Fast charging is a common feature of most modern smartphones. In a few more years, it may become a standard feature for electric vehicles too. Yet, asking a consumer how long it would take to charge their device will most likely result in a confused answer. Even tech-savvy engineers will find it more challenging to provide a consistent figure for charge times. Why is it so?
There are several parameters that impact total charge time. Some of them may be obvious. For example, charging the smartphone with a small AC adapter will make less current available to charging, so it will take longer to charge. Similarly, browsing the web while charging will divert precious electrons away from the charging process. Again, it becomes slower.
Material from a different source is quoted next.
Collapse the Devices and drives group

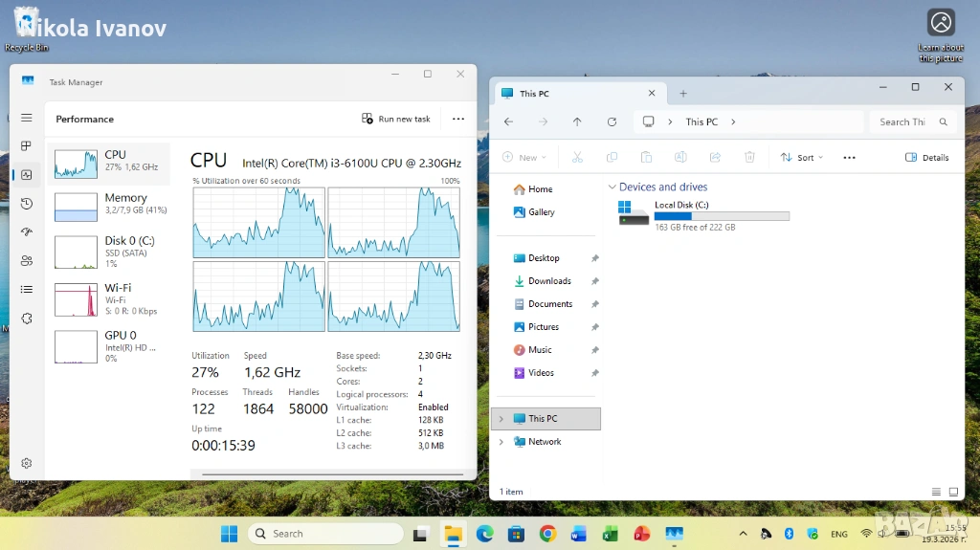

But the less obvious parameters relate to definitions. That’s right, definitions of what it means to say the battery is “full.” This post will shed some light on two such definitions.
For the purpose of this explanation, I will use the standard charging methodology called CC-CV (constant current, constant voltage). The charging current is constant until the battery reaches its maximum specified voltage (in this example, it is 4.35 V) at which point the charging circuitry reverses the order and fixes the voltage while letting the current decay to near zero. When the charging current becomes “sufficiently small,” the battery is then considered fully charged.
Therefore, our first definition relates to the meaning of “sufficiently small” and therefore, the meaning of 100% full. There is a misconception that the battery is “full” when its terminal voltage reaches a maximum specified voltage (e.g., 4.35 V). That is not correct. The battery is considered full when its charging current decays to a value below a pre-defined threshold. This threshold is called the termination current and is calculated relative to the charge capacity of the battery.
Let’s say, as an example, a battery can hold a charge capacity of 1,000 mAh. Some companies consider this battery full when its charging current decays to a value of 1,000/20 = 50 mA. This is called C/20 termination. Other companies establish a different threshold of C/10, which means the charge is considered complete when the charging current decays to a value of 1,000/5 = 200 mAh.
The figure below shows the charging current (in green) for an actual lithium-ion battery with a capacity of 3,300 mAh. The charging current displayed on the right axis remains constant for the first 49 minutes (that’s the constant current portion), and then it begins to decay (that’s the constant voltage portion). Note that the axis for the charging current is on a logarithmic scale, so the decay is exponential (not linear). The current reaches a value of C/5 (660 mA) after 68 minutes, and a value of C/20 (150 mA) 28 minutes later, or 96 minutes after the start of charge.
Hence the first observation: Set a lower threshold for the termination current and make your total charge time significantly faster. Now note that this only makes the “total” charge time faster because the device manufacturer defines a different value for “full.” It does not impact the charge time to 50% or 80% of full.
Of course, this now begs the question: Wouldn’t the device manufacturer who chooses to use a lower termination current end up adding more charge to the battery, and hence lasting a little longer for the day. Yes, that is true, and that leads us to the second definition.
Our second definition relates to the time when the smartphone lights up green and says “charge full.” In other words, this relates to what the smartphone “displays”, not what it really measures, but rather what it chooses to tell you as a consumer. And here, all device OEMs are complicit. They all, virtually without exception, choose to display 100% full at an earlier time before the termination current is reached. You must be scratching your head now and saying, “isn’t that a form of lying?” Well, it is a matter of perspective. The reality remains that virtually all smartphones will say 100% in the upper right hand corner of the displays before the charging current reaches its termination value.
To see this effect, let’s examine the figure again but now point our eyes to the blue and red curves corresponding to the axis on the left hand side. The blue curve is the true and actual charge value of the battery during the charging process. You will notice that the blue curve hits 100% when the termination current of C/20 is reached. In contrast, the red curve is what the smartphone actually displays on the front screen. The red curve says “100% full” much earlier, at about 65 minutes. At that moment in time, the battery is only about 95% full, but the smartphone takes a little liberty in rounding the value up to 100%. One can argue that the delta is really small, and for most consumers, they are happy to be at 80% or 90%. There is some truth to that. But now, as a consumer, you know that the value the smartphone displays is not really what it measures. If you really, really want to reach the true 100% full level, then keep your device connected to the charger for another 30-ish minutes.